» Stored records
▼▼▼

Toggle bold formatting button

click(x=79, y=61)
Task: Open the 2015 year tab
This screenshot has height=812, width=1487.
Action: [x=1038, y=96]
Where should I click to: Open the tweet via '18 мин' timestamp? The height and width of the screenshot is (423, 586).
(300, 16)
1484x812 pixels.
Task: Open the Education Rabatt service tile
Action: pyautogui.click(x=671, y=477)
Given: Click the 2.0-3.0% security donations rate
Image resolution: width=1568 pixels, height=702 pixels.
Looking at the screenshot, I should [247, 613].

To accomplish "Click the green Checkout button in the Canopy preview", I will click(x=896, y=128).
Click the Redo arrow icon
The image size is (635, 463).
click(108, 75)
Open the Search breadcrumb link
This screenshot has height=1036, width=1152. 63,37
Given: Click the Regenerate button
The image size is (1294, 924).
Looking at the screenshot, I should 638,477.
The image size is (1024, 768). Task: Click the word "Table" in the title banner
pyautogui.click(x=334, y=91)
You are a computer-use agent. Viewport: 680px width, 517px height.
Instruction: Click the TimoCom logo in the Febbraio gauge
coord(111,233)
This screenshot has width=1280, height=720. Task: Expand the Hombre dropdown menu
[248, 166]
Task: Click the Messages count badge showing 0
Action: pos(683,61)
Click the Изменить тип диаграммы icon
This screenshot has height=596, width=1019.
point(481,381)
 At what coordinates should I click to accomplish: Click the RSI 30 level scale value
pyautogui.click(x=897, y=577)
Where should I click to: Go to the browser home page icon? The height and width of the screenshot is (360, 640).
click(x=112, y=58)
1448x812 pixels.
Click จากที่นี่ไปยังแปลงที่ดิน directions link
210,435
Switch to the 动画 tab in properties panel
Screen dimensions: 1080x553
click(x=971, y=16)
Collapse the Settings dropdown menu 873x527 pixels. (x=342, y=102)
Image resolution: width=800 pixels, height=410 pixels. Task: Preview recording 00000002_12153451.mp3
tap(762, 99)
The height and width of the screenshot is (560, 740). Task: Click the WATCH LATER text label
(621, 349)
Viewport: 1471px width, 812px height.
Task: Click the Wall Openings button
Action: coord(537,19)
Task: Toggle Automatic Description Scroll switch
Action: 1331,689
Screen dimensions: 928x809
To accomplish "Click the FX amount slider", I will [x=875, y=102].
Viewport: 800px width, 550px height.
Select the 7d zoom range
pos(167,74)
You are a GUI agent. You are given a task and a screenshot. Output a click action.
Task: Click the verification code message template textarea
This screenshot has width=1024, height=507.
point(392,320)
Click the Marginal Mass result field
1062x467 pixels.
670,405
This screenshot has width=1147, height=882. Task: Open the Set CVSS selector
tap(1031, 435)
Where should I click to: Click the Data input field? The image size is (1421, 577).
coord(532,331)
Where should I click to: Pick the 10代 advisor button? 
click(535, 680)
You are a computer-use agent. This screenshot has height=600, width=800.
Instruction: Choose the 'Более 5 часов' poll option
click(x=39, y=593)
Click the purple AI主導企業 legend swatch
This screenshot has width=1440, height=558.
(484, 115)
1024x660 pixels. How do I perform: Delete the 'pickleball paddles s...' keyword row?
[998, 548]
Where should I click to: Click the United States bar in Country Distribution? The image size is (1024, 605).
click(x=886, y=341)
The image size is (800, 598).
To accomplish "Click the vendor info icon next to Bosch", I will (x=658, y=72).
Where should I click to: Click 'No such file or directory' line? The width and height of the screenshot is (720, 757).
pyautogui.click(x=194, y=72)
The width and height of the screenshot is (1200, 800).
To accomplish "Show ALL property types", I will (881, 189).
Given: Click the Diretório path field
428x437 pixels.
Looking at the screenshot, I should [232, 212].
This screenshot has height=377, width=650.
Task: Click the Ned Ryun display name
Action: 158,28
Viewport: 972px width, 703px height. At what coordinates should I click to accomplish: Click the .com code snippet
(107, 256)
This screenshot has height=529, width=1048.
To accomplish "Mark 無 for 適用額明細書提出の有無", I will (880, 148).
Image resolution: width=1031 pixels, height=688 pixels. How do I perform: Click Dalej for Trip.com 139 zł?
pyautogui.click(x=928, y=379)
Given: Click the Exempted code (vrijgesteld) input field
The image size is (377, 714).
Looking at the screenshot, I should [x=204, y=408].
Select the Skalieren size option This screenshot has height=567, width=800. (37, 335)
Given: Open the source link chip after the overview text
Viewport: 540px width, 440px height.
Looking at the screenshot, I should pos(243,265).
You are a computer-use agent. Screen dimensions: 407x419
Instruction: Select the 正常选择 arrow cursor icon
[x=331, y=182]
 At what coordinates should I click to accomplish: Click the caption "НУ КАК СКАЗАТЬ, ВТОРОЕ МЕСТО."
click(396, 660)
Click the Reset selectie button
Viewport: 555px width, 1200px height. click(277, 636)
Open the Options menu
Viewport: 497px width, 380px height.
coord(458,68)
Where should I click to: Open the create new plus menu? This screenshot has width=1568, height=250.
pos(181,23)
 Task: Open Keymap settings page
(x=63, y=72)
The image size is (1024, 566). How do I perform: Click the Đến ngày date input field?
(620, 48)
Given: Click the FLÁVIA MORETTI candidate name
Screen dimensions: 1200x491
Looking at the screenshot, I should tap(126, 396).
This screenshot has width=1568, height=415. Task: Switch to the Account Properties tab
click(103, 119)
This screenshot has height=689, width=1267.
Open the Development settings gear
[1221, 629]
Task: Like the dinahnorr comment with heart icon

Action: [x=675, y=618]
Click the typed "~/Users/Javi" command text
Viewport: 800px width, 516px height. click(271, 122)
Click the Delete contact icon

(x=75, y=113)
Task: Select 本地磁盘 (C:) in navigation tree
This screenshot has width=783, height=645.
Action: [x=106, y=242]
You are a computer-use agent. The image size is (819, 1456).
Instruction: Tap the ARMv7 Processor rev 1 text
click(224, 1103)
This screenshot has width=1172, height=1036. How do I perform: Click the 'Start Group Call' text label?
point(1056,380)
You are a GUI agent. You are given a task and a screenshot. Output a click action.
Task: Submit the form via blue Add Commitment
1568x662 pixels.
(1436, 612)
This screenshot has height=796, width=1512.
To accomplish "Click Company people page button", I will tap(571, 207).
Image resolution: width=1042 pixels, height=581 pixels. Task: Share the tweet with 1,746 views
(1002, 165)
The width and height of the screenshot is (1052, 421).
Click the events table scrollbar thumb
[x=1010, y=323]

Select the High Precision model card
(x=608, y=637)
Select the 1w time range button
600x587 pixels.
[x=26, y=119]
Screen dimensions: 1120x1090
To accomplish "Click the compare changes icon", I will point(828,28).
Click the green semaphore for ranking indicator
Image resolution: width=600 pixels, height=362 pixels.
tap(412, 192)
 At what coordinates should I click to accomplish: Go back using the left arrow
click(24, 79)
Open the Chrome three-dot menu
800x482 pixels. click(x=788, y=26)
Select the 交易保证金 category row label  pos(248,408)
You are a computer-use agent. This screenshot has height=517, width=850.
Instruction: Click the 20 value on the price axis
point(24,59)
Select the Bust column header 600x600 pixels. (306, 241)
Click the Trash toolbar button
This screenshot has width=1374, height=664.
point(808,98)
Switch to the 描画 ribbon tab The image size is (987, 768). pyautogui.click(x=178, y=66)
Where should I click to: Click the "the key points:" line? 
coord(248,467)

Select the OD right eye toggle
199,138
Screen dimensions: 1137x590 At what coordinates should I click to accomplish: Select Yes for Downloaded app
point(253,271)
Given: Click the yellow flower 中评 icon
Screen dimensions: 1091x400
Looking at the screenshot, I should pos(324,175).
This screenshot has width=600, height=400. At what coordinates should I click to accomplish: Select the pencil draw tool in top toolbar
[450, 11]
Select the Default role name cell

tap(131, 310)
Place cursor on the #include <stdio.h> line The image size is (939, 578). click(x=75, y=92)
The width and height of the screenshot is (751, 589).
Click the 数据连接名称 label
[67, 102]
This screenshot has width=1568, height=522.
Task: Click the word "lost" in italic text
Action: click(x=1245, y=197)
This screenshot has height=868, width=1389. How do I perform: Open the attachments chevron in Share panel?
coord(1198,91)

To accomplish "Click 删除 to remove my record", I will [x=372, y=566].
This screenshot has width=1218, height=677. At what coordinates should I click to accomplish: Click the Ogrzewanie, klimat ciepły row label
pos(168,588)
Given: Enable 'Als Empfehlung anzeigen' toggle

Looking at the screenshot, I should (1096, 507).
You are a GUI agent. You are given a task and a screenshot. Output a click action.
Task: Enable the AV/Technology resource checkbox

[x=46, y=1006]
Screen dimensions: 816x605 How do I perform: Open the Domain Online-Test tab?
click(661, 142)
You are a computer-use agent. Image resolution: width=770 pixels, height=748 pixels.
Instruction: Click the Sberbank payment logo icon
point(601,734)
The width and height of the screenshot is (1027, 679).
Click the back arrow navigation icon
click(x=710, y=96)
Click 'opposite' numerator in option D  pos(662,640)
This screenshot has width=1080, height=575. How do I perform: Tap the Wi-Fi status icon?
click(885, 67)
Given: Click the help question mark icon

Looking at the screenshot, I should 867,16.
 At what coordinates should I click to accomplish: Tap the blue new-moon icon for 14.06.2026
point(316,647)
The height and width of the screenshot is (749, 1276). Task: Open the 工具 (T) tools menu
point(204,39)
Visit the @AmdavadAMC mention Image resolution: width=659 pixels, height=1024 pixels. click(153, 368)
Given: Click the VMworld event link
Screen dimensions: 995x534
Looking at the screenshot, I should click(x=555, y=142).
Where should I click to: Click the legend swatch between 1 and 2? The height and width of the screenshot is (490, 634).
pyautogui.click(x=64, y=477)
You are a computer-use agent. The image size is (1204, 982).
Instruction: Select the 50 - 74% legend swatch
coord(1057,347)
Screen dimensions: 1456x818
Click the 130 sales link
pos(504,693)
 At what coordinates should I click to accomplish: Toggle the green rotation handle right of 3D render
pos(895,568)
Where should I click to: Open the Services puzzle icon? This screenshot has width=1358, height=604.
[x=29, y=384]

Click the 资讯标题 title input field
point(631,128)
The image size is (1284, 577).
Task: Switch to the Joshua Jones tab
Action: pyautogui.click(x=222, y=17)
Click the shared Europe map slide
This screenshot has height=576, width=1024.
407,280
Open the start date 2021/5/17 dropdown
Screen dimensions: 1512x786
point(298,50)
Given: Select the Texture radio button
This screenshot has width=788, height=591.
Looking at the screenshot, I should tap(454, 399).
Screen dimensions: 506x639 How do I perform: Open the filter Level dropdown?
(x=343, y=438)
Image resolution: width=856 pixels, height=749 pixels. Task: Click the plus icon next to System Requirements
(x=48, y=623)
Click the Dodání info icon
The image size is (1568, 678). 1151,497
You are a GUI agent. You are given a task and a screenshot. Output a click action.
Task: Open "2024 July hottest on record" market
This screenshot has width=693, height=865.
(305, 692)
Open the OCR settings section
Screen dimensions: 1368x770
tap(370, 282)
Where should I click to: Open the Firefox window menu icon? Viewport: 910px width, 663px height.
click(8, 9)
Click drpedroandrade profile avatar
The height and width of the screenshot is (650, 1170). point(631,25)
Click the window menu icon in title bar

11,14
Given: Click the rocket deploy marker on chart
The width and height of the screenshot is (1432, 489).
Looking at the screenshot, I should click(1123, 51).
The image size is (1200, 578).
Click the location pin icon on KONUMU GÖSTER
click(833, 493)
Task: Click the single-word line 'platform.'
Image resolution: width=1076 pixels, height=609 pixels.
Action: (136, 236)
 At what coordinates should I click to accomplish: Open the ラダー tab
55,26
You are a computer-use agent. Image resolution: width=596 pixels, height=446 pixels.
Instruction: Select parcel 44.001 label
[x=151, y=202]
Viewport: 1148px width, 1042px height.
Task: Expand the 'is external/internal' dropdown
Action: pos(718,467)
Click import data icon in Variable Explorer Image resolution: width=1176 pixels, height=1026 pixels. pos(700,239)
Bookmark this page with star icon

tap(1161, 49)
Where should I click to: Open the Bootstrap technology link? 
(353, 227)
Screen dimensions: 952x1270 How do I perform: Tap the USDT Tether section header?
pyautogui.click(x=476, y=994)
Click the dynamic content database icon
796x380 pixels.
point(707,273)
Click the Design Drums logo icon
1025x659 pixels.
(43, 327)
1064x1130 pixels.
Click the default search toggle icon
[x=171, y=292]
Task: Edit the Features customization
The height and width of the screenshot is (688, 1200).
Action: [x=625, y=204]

▲▲▲

» Required work
Go through the records and report each line that contains "computer".

» Task output
You are a computer-use agent. Viewport: 680px width, 517px height.
You are a computer-use agent. This screenshot has height=600, width=800.
You are a computer-use agent. Screen dimensions: 407x419
You are a computer-use agent. The image size is (819, 1456).
You are a computer-use agent. This screenshot has height=517, width=850.
You are a computer-use agent. Image resolution: width=770 pixels, height=748 pixels.
You are a computer-use agent. The image size is (1204, 982).
You are a computer-use agent. Image resolution: width=596 pixels, height=446 pixels.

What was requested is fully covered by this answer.